- **About this task**:
Return exactly the lines of the records below, starting at the line that contains "Image resolution: width=785" and ending at the line that contains "Click the dashboard", with both of those lines kept.

======== Material for this task

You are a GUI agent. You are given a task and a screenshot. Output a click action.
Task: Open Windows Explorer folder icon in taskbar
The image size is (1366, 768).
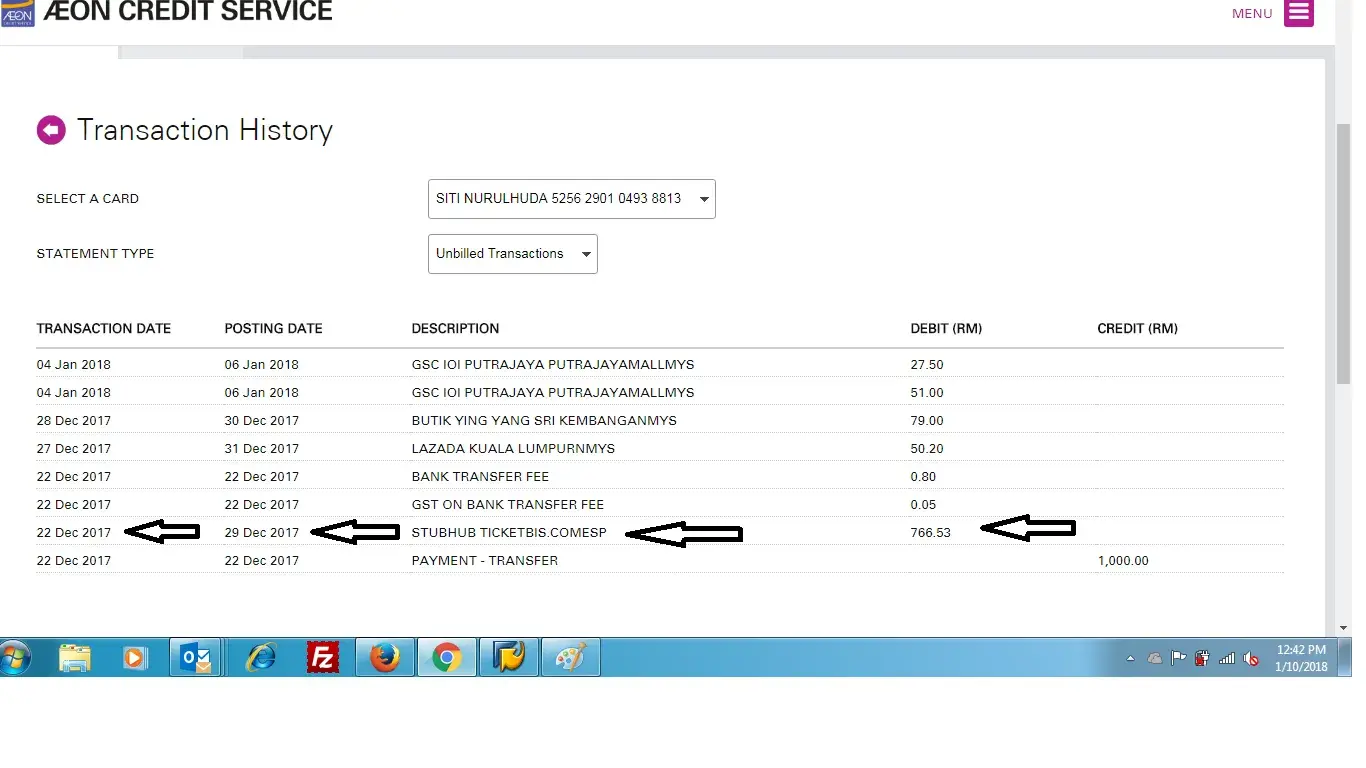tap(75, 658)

================
======== Material for this task

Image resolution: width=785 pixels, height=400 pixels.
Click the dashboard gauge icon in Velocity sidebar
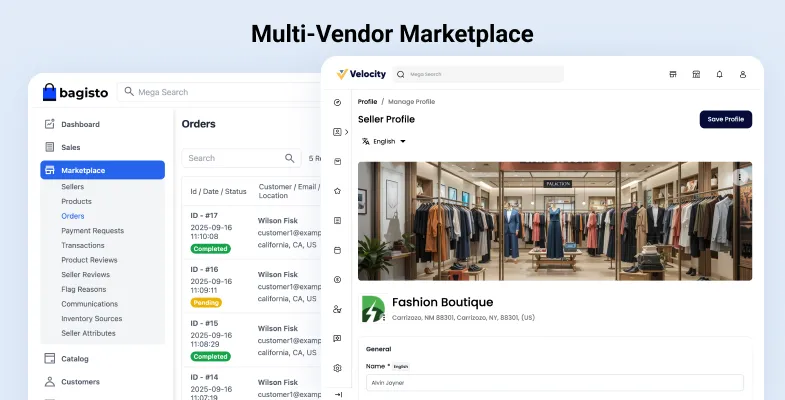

================
======== Material for this task

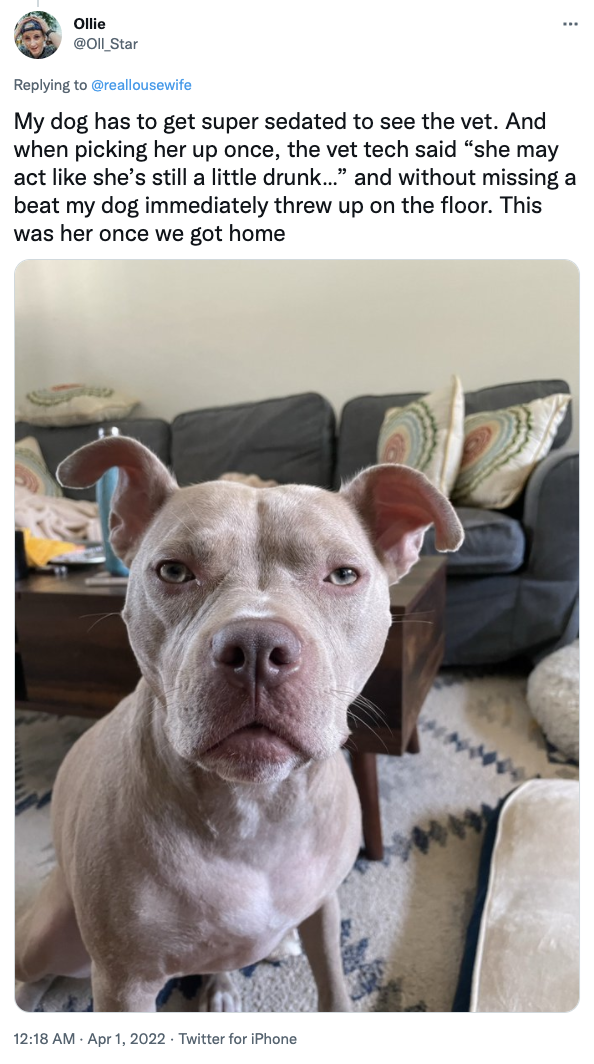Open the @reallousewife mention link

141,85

================

- **Exercise result**:
Image resolution: width=785 pixels, height=400 pixels.
Click the dashboard gauge icon in Velocity sidebar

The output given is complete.